Le cinéma roumain a le vent en poupe auprès de critiques français ! Et le dernier film de Cristian Mungiu, Baccalauréat, n’est pas passé inaperçu.
Si vous êtes adhérent de l’association Rhône Roumanie ou si vous disposez d’une pièce d’identité roumaine, vous bénéficierez du tarif préférentiel d’entrée de 6,50 € lors de la projection suivie d’un débat dimanche 11 décembre à 16h30 au CNP Terreaux.

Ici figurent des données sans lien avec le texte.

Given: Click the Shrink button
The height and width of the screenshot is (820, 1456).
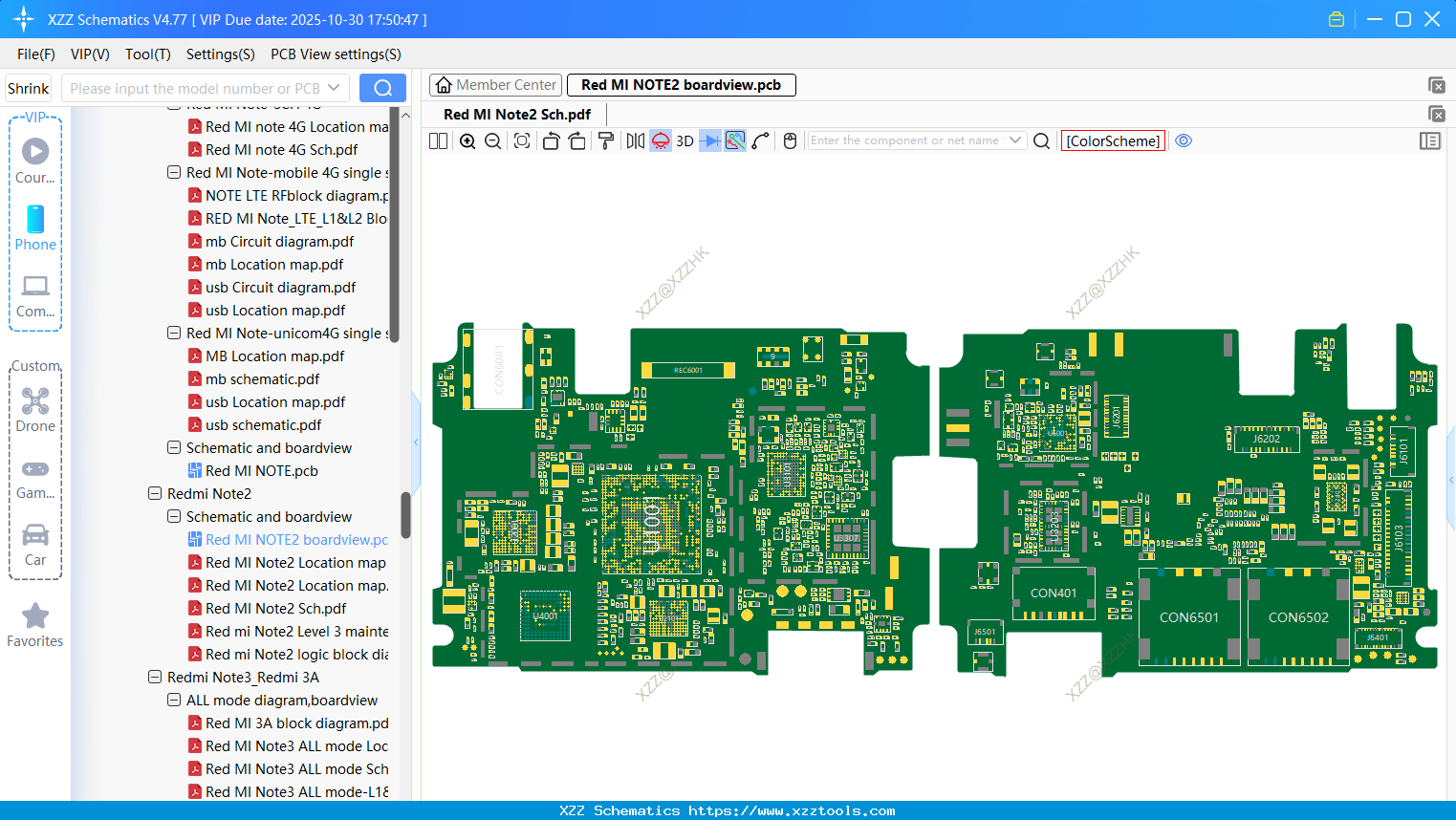Looking at the screenshot, I should tap(29, 89).

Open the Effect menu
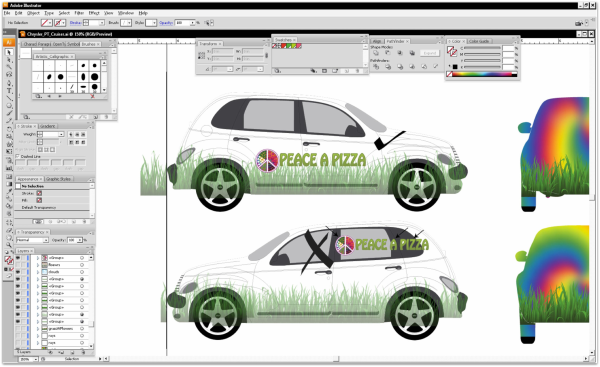[94, 13]
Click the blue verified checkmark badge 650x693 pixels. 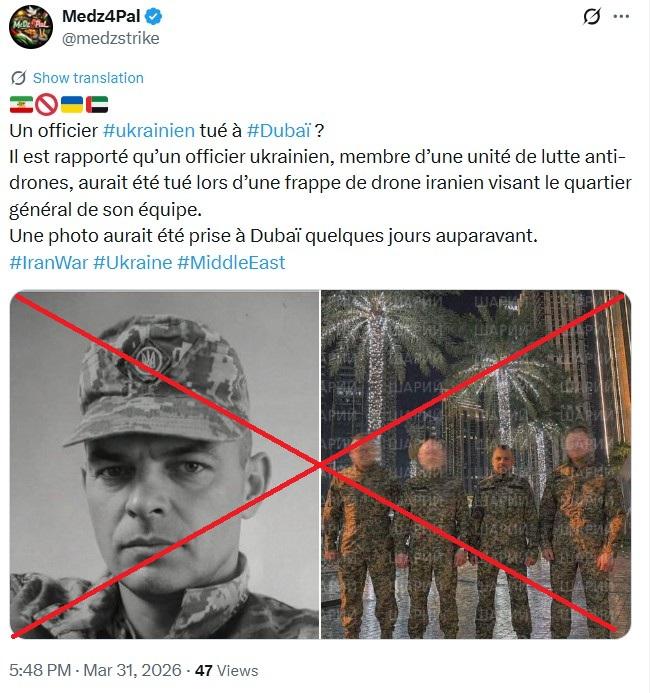[154, 17]
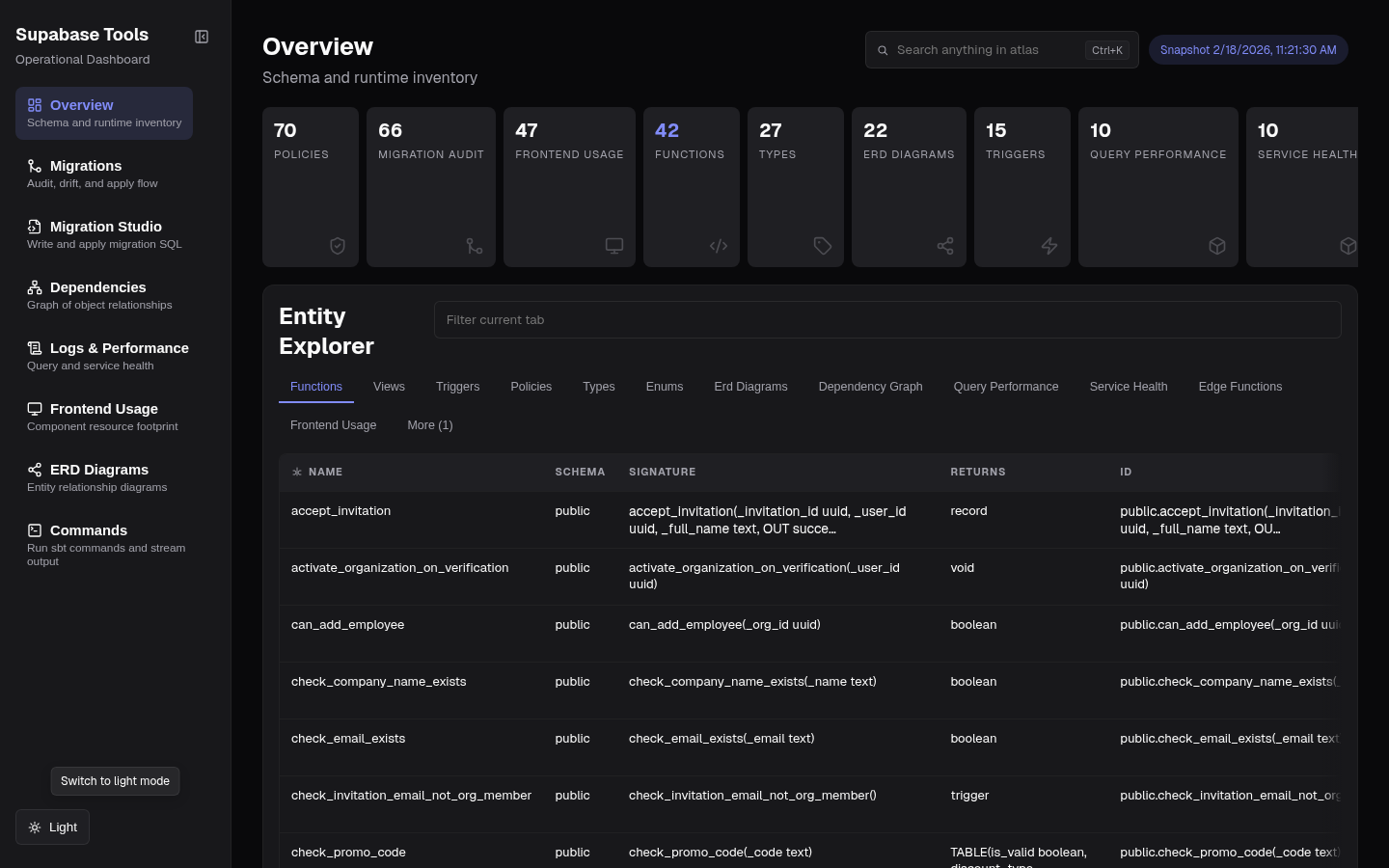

Ce moment cinéphile sera animé par Rodica Chiriac, adhérente de Rhône Roumanie, et également investie dans les activités de bénévolat autour du cinéma d’art et d’essai, notamment pour aider à l’organisation et mise en place des festivals de films au sein du cinéma le Zola à Villeurbanne. Son intérêt pour le cinéma vient de son enfance à Buftea, une petite ville proche de Bucarest qui avait comme particularité d’accueillir les plus grands studios cinématographiques du pays. Venez donc découvrir la suite dimanche...

Baccalauréat de Cristian Mungiu : quand la satire vire au polar noir

Par Pierre Murat, le 19/05/2016 dans Télérama

Un père se donne corps et âme pour que sa fille passe son examen. Mais tout ne se passera pas comme prévu et tous les moyens semblent bons pour qu’elle obtienne son diplôme. Dans le rôle principal, Adrian Titieni, pressenti pour un prix d’interprétation masculine.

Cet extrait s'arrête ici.